▶ _BRIEF_
Using the data below, copy out all lines with the word "agent".

Saved entries
++++++++

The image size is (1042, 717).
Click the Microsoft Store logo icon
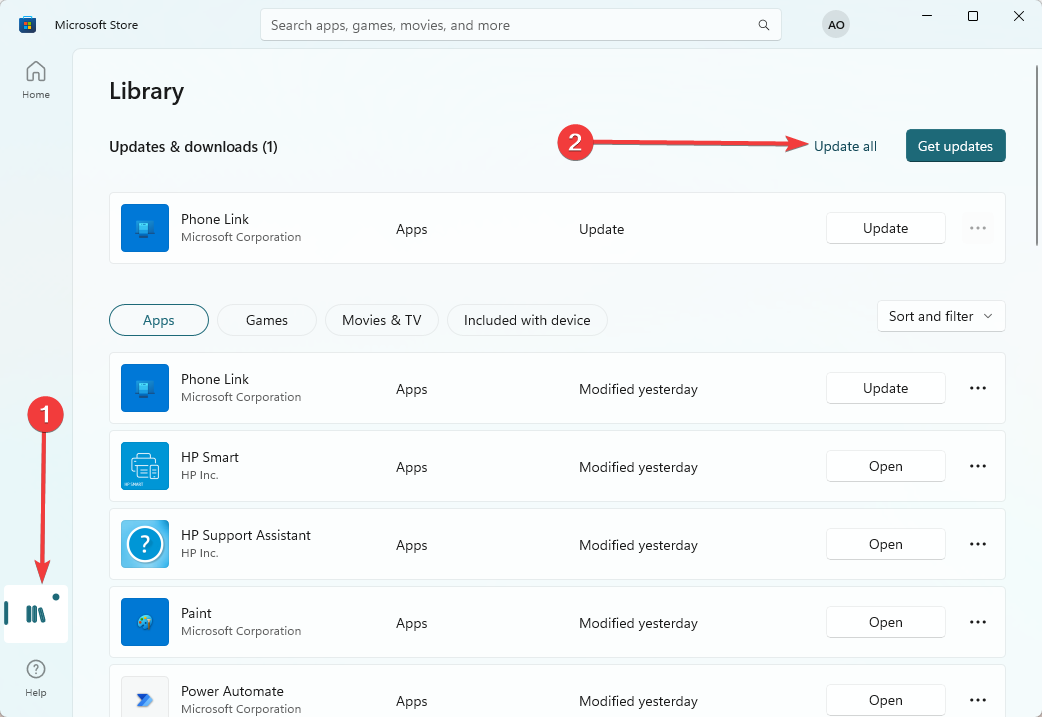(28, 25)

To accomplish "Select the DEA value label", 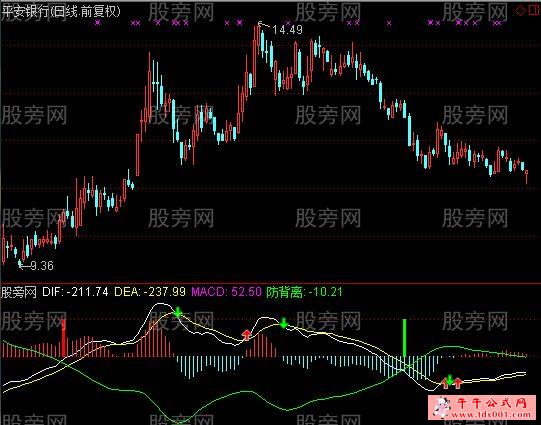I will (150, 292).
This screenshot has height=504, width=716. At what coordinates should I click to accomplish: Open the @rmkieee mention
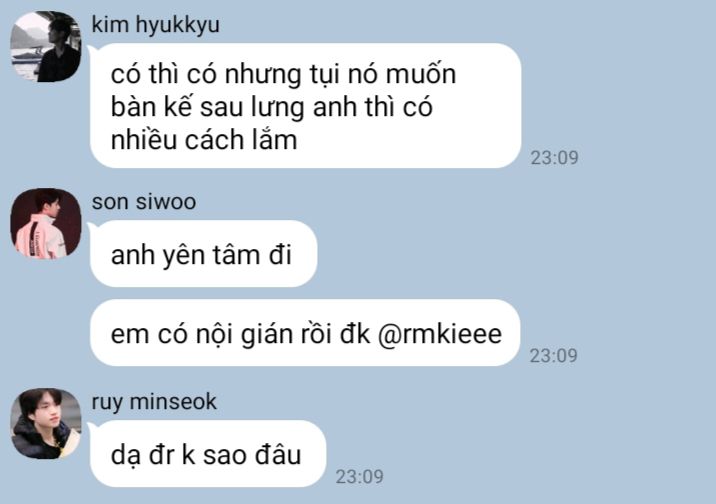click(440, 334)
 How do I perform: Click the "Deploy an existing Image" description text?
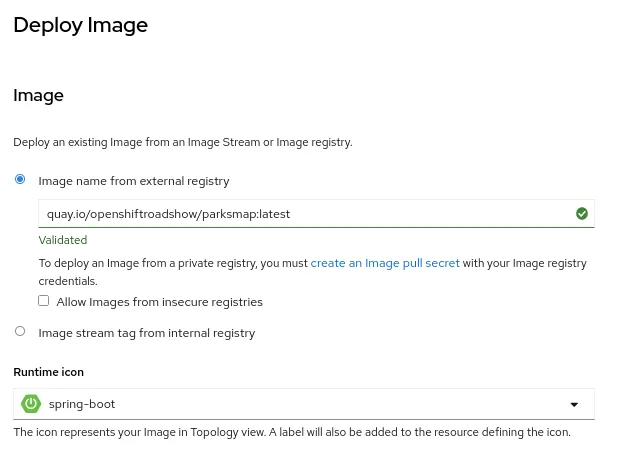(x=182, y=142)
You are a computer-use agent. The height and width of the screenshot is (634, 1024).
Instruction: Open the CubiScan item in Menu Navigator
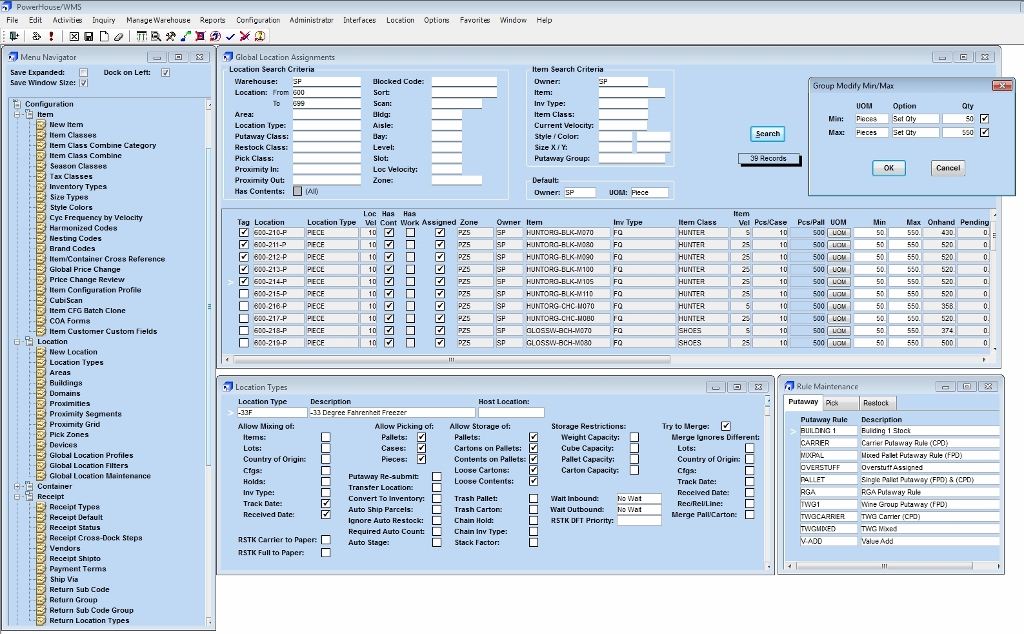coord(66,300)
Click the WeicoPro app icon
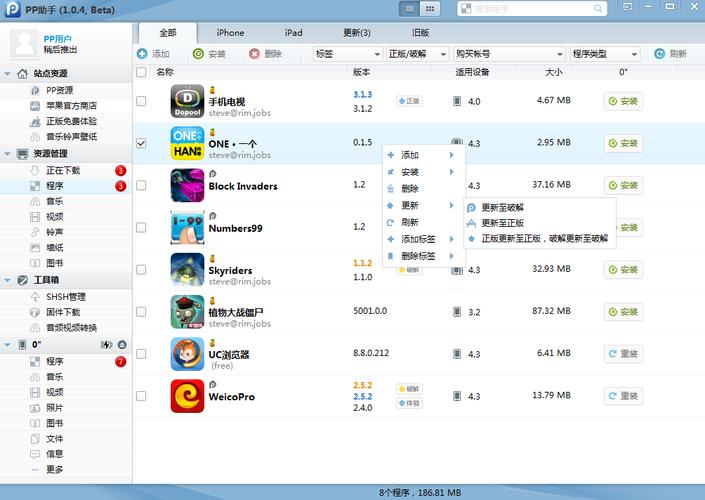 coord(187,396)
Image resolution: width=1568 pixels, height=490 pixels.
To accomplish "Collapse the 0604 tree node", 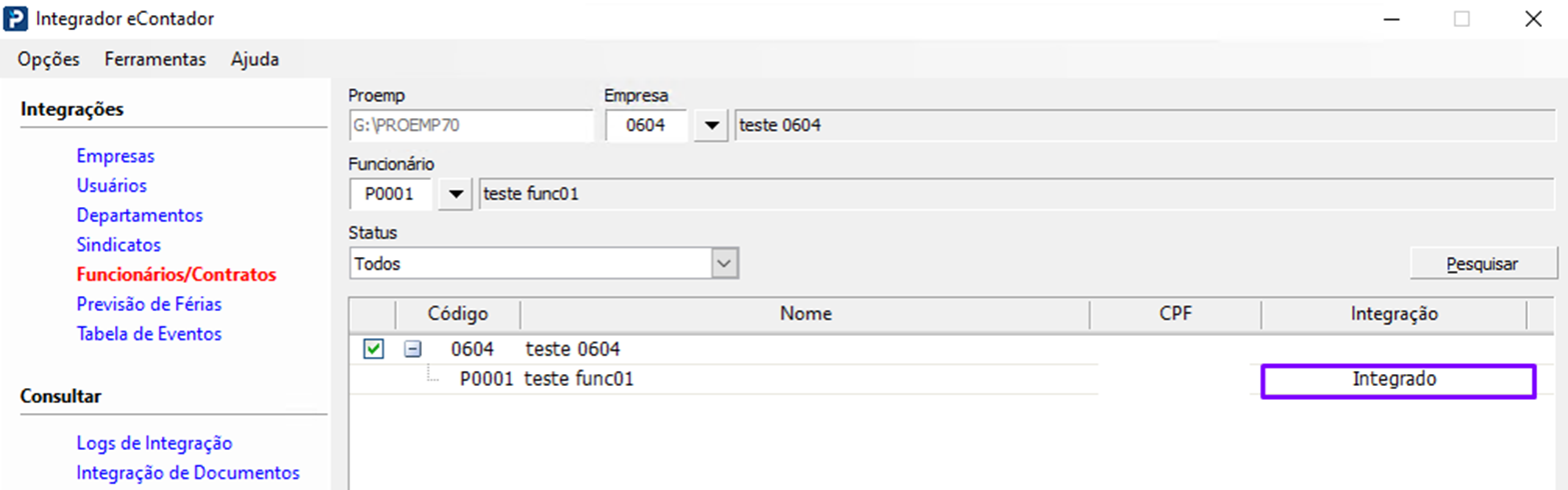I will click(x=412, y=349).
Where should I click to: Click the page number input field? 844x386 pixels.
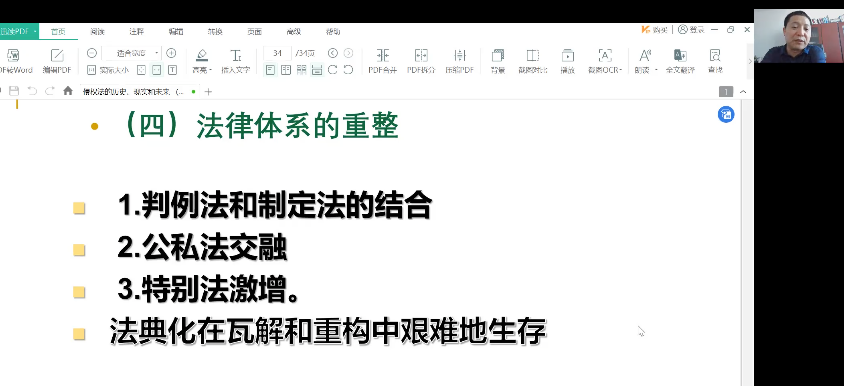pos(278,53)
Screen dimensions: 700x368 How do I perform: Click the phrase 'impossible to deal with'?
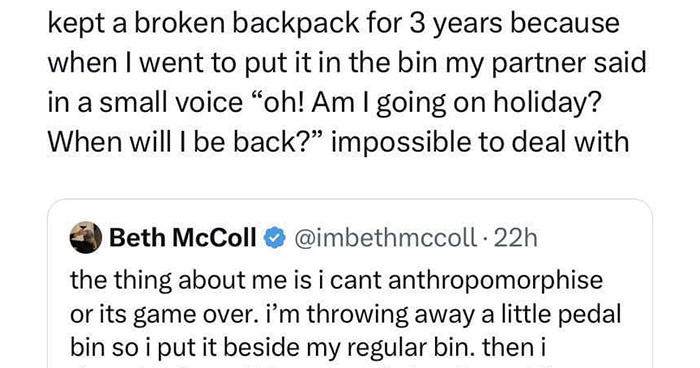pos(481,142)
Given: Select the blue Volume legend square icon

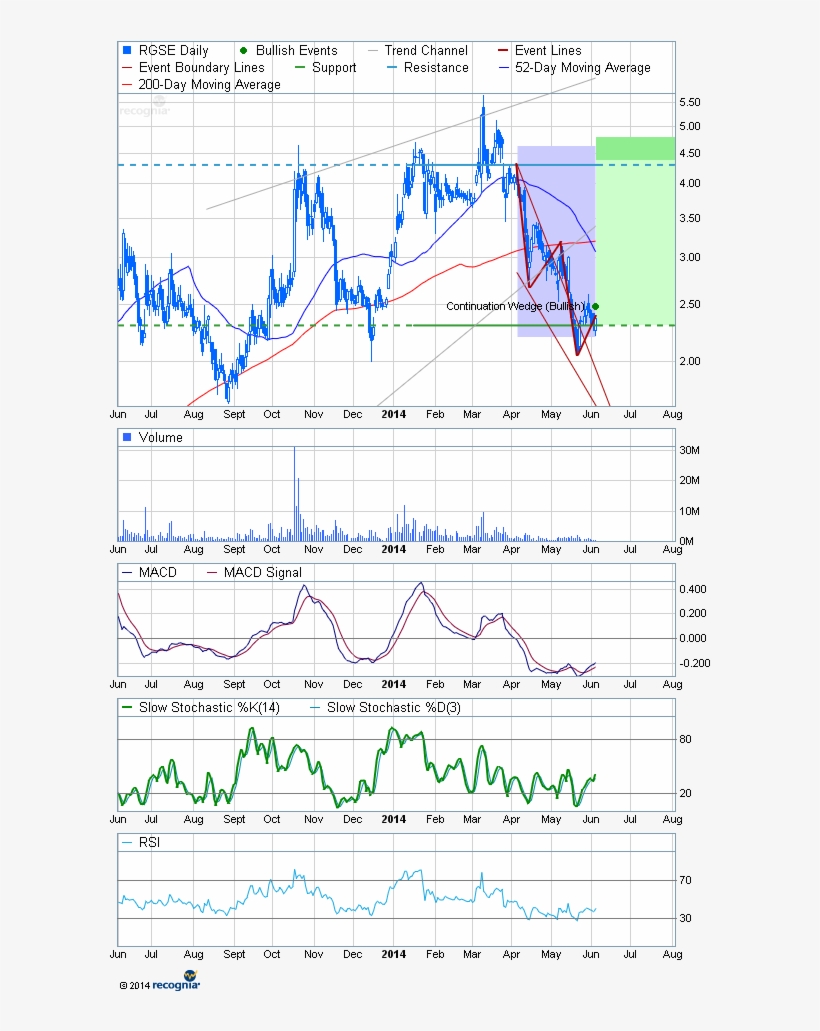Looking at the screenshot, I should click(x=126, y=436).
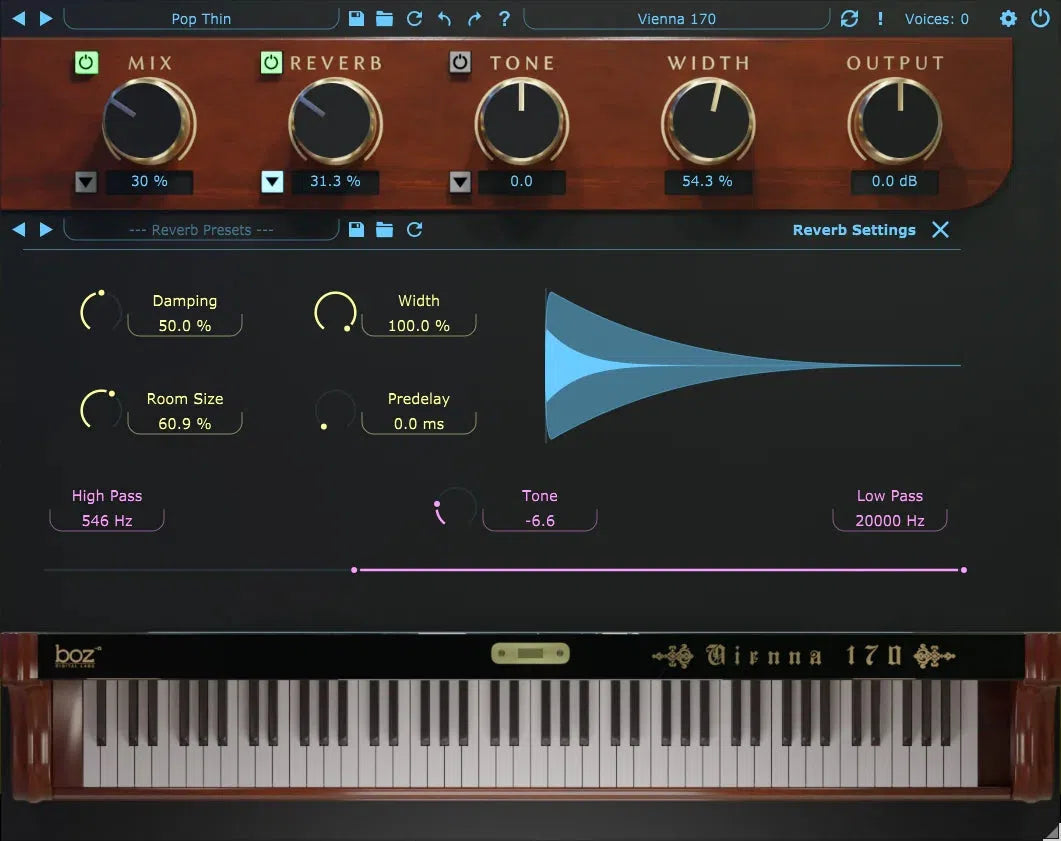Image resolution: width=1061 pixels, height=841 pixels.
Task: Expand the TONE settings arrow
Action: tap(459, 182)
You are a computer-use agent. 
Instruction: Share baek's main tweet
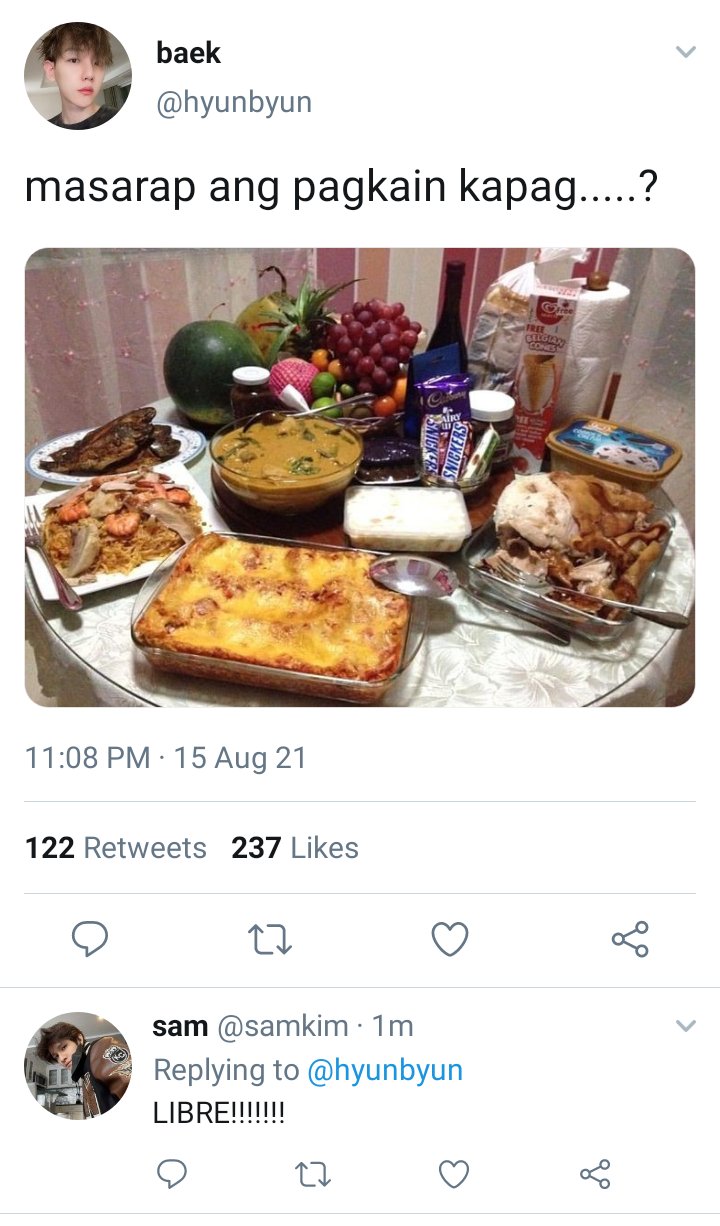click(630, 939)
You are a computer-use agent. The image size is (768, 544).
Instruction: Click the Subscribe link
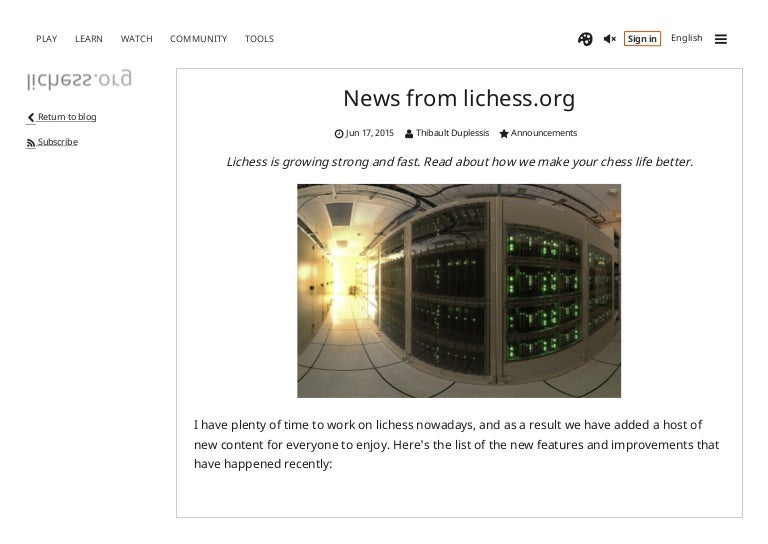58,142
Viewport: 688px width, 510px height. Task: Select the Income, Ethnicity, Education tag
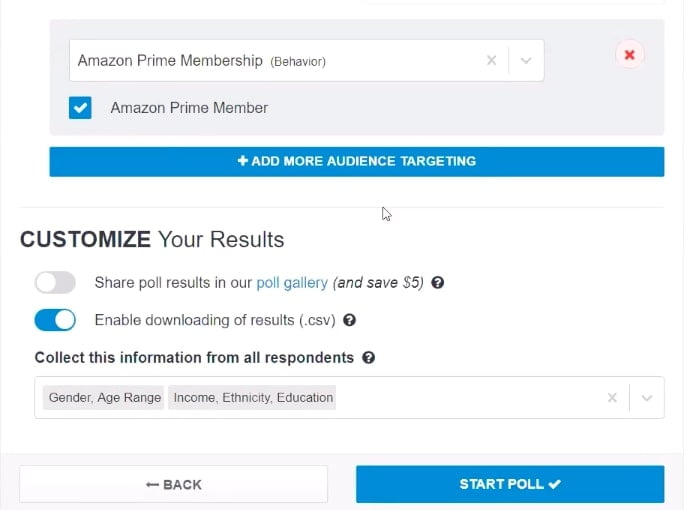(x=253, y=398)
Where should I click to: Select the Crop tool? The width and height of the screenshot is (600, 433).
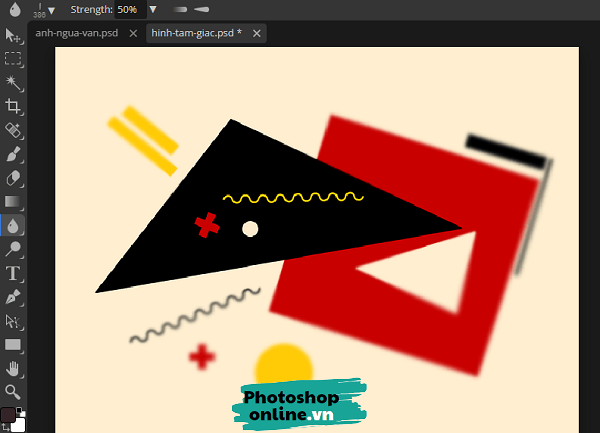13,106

++++++++

▶ _ANSWER TO THIS PROBLEM_
You are a computer-use agent. The height and width of the screenshot is (634, 1024).
You are a computer-use agent. 
You are a computer-use agent. The image size is (768, 544).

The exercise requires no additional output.